Classification of Art Forms According to Medium
| Art Form | Core Description | Typical Media & Cross-Media Options |
|---|---|---|
| Musical | Uses rhythms, sounds, instruments, human voice | Traditional & improvised instruments, body percussion, stage tech |
| Practical | Designed for immediate daily use (applied arts) | Cement, paper, bamboo, wood, bricks, metal, glass, concrete |
| Environmental | Art that occupies/reshapes space; often installation or public | Earth, stone, recycled junk, wires, site-specific landforms |
| Pictorial | Employs shapes, color, image-making | Paint, ink, digital graphics, photography (camera, film, chemical processing) |
| Narrative | Built on story (literary + performative) | Language, music, dance, theatre props, film scripts |
Notes on overlaps:
- A mural (pictorial) can also be environmental if it transforms a city block.
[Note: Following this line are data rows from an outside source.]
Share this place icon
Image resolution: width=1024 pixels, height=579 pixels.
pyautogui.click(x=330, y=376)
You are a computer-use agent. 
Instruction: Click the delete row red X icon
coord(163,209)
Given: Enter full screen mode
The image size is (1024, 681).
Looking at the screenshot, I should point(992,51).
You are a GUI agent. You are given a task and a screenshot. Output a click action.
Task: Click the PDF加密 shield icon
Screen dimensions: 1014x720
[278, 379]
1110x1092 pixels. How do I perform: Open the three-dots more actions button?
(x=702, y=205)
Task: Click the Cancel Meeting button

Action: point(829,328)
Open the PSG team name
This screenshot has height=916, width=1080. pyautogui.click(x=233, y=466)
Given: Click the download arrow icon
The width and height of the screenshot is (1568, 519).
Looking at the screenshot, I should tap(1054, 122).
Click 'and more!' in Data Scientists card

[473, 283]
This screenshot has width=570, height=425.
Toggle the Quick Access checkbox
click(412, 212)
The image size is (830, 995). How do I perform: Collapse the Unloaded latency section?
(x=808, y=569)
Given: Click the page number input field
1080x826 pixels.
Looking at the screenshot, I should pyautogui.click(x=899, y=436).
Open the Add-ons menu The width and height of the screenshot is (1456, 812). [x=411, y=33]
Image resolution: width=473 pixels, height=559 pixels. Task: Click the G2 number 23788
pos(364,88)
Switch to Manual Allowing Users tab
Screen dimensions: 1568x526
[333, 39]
- Performance poetry integrates musical cadence with narrative content.
Philosophical & Ethical Threads Across Topics
- Preservation vs. Innovation: Each support system balances conserving heritage with encouraging avant-garde practices (e.g., NCCA grants for indigenous weaving + digital art).
- Accessibility: CCP and art fairs aim to widen publics, yet ticket prices can exclude; hence community outreach is critical.
- Sustainability: Bamboo art, found-object practice, and recycled media respond to climate concerns and Philippine vulnerability to typhoons.
- Identity Construction: Techniques like Pabalat or Puni transform everyday rituals into symbols of Filipino ingenuity, countering homogenizing global trends.
Numerical / Statistical Tidbits (turned into equations for recall)
- Thirteen Artists Awards ≈ 13 \text{ awardees per cycle}
- ManilART founded 2009 → Active years (as of 2024) = 2024 - 2009 = 15 cycles (approx., allowing for pandemic pauses).
- Art Fair PH: visitor count in pre-pandemic year \approx 22{,}000 (feature article), stressing scale of public engagement.
Study Tips / Connections to Previous Lectures
- Relate NCCA functions to earlier lecture on “Cultural Policy & Nation-Building.”
- Map traditional crafts (Pabalat, Taka) to lecture on “Folk Art & Colonial Encounter,” noting syncretism.
- Use Minimalism vs. Baroque comparison from “Global Art Movements” to contextualize Filipino minimalists.
- For exams, practice matching institution to role (museum vs. grant agency) and technique to locale (e.g., Singkaban—Bulacan).
Quick-Reference Mnemonics
- “NCCA Sets Policies, CCP Sets Stage.”
- “3 M’s of Museums: National, Metropolitan, Mindanao (BenCab’s Mountain).”
- “PST” = Pabalat, Singkaban, Taka—classic folk surfaces.